Add support for a Vault container.
---
 index.rst                                     |  1 +
 modules/vault/README.rst                      |  2 +
 .../vault/testcontainers/vault/__init__.py    | 74 +++++++++++++++++++
 modules/vault/tests/test_vault.py             | 41 ++++++++++
 poetry.lock                                   | 20 ++++-
 pyproject.toml                                |  4 +
 6 files changed, 141 insertions(+), 1 deletion(-)
 create mode 100644 modules/vault/README.rst
 create mode 100644 modules/vault/testcontainers/vault/__init__.py
 create mode 100644 modules/vault/tests/test_vault.py

diff --git a/index.rst b/index.rst
index 2a2bc659..4f3dad80 100644
--- a/index.rst
+++ b/index.rst
@@ -42,6 +42,7 @@ testcontainers-python facilitates the use of Docker containers for functional an
     modules/redis/README
     modules/registry/README
     modules/selenium/README
+    modules/vault/README
     modules/weaviate/README
 
 Getting Started
diff --git a/modules/vault/README.rst b/modules/vault/README.rst
new file mode 100644
index 00000000..71c079df
--- /dev/null
+++ b/modules/vault/README.rst
@@ -0,0 +1,2 @@
+.. autoclass:: testcontainers.vault.VaultContainer
+.. title:: testcontainers.vault.VaultContainer
diff --git a/modules/vault/testcontainers/vault/__init__.py b/modules/vault/testcontainers/vault/__init__.py
new file mode 100644
index 00000000..5f50cdd4
--- /dev/null
+++ b/modules/vault/testcontainers/vault/__init__.py
@@ -0,0 +1,74 @@
+#
+#    Licensed under the Apache License, Version 2.0 (the "License"); you may
+#    not use this file except in compliance with the License. You may obtain
+#    a copy of the License at
+#
+#         http://www.apache.org/licenses/LICENSE-2.0
+#
+#    Unless required by applicable law or agreed to in writing, software
+#    distributed under the License is distributed on an "AS IS" BASIS, WITHOUT
+#    WARRANTIES OR CONDITIONS OF ANY KIND, either express or implied. See the
+#    License for the specific language governing permissions and limitations
+#    under the License.
+
+from http.client import HTTPException
+from urllib.request import urlopen
+
+from testcontainers.core.container import DockerContainer
+from testcontainers.core.waiting_utils import wait_container_is_ready
+
+
+class VaultContainer(DockerContainer):
+    """
+    Vault container.
+
+    Example:
+
+        .. doctest::
+
+            >>> from testcontainers.vault import VaultContainer
+            >>> import hvac
+
+            >>> with VaultContainer("hashicorp/vault:1.16.1") as vault_container:
+            ...     connection_url = vault_container.get_connection_url()
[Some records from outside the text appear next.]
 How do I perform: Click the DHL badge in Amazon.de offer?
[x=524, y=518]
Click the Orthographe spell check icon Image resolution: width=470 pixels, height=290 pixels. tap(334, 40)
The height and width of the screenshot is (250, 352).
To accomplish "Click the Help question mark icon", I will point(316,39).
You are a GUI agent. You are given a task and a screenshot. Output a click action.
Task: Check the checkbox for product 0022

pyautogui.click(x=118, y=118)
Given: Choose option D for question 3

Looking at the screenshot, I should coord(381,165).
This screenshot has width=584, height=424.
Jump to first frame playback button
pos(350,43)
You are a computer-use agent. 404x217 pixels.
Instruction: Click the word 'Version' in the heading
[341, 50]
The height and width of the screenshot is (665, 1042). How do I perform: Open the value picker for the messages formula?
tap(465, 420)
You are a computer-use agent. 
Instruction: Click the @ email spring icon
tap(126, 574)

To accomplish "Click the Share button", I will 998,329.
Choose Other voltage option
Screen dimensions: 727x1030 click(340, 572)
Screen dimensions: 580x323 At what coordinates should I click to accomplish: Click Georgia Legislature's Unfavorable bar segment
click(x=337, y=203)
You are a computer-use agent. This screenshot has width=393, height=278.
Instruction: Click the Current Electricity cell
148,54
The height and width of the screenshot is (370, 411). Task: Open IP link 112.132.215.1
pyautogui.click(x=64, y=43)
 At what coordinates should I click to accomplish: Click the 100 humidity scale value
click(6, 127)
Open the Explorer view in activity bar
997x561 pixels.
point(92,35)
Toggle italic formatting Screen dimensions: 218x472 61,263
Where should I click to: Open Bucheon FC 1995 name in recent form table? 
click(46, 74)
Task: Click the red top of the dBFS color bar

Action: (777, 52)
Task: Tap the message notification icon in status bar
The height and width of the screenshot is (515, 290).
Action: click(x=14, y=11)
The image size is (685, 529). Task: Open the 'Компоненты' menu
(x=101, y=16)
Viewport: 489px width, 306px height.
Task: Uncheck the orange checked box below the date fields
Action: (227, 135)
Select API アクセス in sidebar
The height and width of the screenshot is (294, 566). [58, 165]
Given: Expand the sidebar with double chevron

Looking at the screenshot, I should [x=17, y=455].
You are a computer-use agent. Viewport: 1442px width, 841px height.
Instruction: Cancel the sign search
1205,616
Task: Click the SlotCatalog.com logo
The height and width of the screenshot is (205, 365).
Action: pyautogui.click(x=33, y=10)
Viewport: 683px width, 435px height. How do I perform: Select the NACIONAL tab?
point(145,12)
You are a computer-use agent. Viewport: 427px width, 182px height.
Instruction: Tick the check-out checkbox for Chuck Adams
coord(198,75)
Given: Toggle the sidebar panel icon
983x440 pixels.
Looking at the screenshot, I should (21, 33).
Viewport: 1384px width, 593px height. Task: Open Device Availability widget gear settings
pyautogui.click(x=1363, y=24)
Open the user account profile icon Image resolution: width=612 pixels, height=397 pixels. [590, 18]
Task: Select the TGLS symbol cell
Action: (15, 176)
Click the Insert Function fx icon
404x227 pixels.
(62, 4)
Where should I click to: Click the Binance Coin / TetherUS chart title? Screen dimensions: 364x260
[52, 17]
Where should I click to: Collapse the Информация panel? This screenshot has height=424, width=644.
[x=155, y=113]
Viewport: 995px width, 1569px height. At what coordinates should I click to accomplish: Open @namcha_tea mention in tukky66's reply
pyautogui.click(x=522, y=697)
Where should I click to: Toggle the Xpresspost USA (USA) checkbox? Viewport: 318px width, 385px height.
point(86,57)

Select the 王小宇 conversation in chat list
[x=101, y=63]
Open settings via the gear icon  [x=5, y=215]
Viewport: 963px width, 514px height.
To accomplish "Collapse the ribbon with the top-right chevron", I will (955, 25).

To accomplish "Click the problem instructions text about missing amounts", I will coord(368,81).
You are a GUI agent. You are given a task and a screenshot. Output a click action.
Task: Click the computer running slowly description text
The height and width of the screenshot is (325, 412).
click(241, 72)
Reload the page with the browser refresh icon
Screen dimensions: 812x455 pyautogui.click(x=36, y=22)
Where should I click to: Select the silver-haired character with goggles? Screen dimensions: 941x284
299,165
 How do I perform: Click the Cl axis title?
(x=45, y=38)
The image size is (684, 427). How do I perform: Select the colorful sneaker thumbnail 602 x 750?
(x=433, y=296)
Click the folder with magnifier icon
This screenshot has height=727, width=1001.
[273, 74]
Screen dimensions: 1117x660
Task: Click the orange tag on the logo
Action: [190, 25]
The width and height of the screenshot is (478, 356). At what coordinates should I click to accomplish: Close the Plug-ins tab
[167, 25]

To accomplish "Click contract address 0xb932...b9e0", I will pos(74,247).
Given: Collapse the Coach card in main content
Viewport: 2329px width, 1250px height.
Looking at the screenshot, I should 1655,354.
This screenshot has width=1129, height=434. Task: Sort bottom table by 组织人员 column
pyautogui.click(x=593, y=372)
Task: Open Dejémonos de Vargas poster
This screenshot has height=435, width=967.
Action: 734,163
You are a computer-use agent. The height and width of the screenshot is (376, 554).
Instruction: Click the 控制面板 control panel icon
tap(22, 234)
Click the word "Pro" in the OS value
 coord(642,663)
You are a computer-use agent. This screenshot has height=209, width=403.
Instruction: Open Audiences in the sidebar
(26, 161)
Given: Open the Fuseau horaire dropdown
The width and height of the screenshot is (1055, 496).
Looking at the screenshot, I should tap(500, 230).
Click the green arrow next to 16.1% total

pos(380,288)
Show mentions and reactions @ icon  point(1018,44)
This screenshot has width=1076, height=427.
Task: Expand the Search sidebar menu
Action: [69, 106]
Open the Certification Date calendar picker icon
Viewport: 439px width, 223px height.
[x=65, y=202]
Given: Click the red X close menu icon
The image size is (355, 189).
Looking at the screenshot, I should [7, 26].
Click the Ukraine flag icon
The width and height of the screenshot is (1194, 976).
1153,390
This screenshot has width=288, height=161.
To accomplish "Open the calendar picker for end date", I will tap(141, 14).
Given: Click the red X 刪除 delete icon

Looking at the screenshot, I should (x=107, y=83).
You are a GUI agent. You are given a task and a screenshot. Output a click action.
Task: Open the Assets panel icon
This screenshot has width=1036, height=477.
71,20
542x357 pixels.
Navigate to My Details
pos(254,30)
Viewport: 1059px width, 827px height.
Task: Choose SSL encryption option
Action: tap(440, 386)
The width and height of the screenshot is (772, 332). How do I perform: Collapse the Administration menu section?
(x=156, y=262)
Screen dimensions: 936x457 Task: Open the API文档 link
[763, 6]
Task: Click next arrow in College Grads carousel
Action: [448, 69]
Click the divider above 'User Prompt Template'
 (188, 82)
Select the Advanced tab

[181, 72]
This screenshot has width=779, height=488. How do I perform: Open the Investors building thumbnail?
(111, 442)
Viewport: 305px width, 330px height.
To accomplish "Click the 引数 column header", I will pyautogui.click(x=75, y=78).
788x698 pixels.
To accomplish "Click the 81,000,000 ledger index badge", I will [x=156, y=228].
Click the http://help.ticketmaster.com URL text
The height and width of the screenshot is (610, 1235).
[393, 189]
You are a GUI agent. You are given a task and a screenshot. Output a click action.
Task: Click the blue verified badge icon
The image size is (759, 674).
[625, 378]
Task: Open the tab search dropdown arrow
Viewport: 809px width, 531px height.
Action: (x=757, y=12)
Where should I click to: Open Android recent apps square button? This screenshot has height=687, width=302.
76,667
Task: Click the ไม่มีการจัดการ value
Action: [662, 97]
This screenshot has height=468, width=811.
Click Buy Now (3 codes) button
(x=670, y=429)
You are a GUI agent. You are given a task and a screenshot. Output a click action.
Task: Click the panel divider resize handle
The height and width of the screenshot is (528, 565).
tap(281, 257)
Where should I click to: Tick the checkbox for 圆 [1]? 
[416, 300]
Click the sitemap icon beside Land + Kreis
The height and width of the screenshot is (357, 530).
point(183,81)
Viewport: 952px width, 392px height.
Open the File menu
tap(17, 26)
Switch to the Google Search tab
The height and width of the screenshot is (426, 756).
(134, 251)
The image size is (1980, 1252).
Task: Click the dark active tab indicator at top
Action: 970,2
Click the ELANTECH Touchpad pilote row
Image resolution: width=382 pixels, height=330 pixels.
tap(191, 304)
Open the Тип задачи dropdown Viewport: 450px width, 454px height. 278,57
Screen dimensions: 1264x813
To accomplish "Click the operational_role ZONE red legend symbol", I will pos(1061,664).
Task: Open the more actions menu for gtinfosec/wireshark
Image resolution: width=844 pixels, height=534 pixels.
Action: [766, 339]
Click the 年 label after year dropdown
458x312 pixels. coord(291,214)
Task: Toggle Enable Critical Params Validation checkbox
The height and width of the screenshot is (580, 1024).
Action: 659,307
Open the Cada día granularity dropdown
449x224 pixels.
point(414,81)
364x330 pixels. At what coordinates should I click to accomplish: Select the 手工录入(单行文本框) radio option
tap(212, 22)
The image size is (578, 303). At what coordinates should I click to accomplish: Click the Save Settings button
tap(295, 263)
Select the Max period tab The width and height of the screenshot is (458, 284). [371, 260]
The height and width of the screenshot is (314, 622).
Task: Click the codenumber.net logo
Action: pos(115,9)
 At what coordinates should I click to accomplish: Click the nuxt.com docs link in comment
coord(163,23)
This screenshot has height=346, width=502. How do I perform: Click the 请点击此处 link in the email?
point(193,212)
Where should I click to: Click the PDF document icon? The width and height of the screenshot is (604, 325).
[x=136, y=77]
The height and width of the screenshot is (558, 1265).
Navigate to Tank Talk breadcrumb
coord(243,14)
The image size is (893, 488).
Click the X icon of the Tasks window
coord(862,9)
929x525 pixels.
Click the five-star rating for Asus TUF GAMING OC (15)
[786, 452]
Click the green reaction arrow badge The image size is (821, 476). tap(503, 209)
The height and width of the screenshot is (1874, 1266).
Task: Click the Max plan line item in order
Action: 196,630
+            ...     client = hvac.Client(url=connection_url, token=vault_container.root_token)
+            ...     assert client.is_authenticated()
+            ...     # use root client to perform desired actions, e.g.
+            ...     policies = client.sys.list_acl_policies()
+    """
+
+    def __init__(
+        self,
+        image: str = "hashicorp/vault:latest",
+        port: int = 8200,
+        root_token: str = "toor",
+        **kwargs,
+    ) -> None:
+        super().__init__(image, **kwargs)
+        self.port = port
+        self.root_token = root_token
+        self.with_exposed_ports(self.port)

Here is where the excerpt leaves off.